● **DATASET RECORDS**:

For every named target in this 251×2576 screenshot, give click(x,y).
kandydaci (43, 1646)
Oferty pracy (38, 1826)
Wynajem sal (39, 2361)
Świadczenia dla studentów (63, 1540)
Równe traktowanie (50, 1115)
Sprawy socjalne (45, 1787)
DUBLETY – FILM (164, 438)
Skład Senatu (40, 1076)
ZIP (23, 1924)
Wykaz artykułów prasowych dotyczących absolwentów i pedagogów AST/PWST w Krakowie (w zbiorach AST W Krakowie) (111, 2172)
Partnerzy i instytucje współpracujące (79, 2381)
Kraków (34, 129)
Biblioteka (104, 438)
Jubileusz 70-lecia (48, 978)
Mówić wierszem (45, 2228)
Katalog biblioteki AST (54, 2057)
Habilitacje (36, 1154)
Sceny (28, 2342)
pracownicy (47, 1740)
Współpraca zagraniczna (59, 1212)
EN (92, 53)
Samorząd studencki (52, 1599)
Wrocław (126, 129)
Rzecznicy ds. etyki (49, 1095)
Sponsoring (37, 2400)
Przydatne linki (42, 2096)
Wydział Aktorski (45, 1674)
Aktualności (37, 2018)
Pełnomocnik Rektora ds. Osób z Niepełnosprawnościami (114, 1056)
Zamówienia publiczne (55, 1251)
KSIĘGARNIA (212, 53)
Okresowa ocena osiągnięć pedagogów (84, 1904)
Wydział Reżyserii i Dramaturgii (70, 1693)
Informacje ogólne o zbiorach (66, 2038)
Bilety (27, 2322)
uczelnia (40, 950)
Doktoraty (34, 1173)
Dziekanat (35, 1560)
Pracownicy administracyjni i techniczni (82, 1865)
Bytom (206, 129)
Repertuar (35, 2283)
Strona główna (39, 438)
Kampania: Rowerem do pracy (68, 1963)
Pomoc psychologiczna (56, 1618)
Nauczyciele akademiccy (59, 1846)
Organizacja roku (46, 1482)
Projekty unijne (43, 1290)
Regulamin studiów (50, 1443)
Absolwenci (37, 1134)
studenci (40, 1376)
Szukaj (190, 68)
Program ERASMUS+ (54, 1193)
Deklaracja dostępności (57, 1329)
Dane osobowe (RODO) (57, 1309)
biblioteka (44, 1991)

● **BRIEF**:
Set down only these lines, exactly: the line containing "Wykaz artykułów prasowych" and each line after it, through the end of the listing.

● **TASK RESPONSE**:
Wykaz artykułów prasowych dotyczących absolwentów i pedagogów AST/PWST w Krakowie (w zbiorach AST W Krakowie) (111, 2172)
Partnerzy i instytucje współpracujące (79, 2381)
Kraków (34, 129)
Biblioteka (104, 438)
Jubileusz 70-lecia (48, 978)
Mówić wierszem (45, 2228)
Katalog biblioteki AST (54, 2057)
Habilitacje (36, 1154)
Sceny (28, 2342)
pracownicy (47, 1740)
Współpraca zagraniczna (59, 1212)
EN (92, 53)
Samorząd studencki (52, 1599)
Wrocław (126, 129)
Rzecznicy ds. etyki (49, 1095)
Sponsoring (37, 2400)
Przydatne linki (42, 2096)
Wydział Aktorski (45, 1674)
Aktualności (37, 2018)
Pełnomocnik Rektora ds. Osób z Niepełnosprawnościami (114, 1056)
Zamówienia publiczne (55, 1251)
KSIĘGARNIA (212, 53)
Okresowa ocena osiągnięć pedagogów (84, 1904)
Wydział Reżyserii i Dramaturgii (70, 1693)
Informacje ogólne o zbiorach (66, 2038)
Bilety (27, 2322)
uczelnia (40, 950)
Doktoraty (34, 1173)
Dziekanat (35, 1560)
Pracownicy administracyjni i techniczni (82, 1865)
Bytom (206, 129)
Repertuar (35, 2283)
Strona główna (39, 438)
Kampania: Rowerem do pracy (68, 1963)
Pomoc psychologiczna (56, 1618)
Nauczyciele akademiccy (59, 1846)
Organizacja roku (46, 1482)
Projekty unijne (43, 1290)
Regulamin studiów (50, 1443)
Absolwenci (37, 1134)
studenci (40, 1376)
Szukaj (190, 68)
Program ERASMUS+ (54, 1193)
Deklaracja dostępności (57, 1329)
Dane osobowe (RODO) (57, 1309)
biblioteka (44, 1991)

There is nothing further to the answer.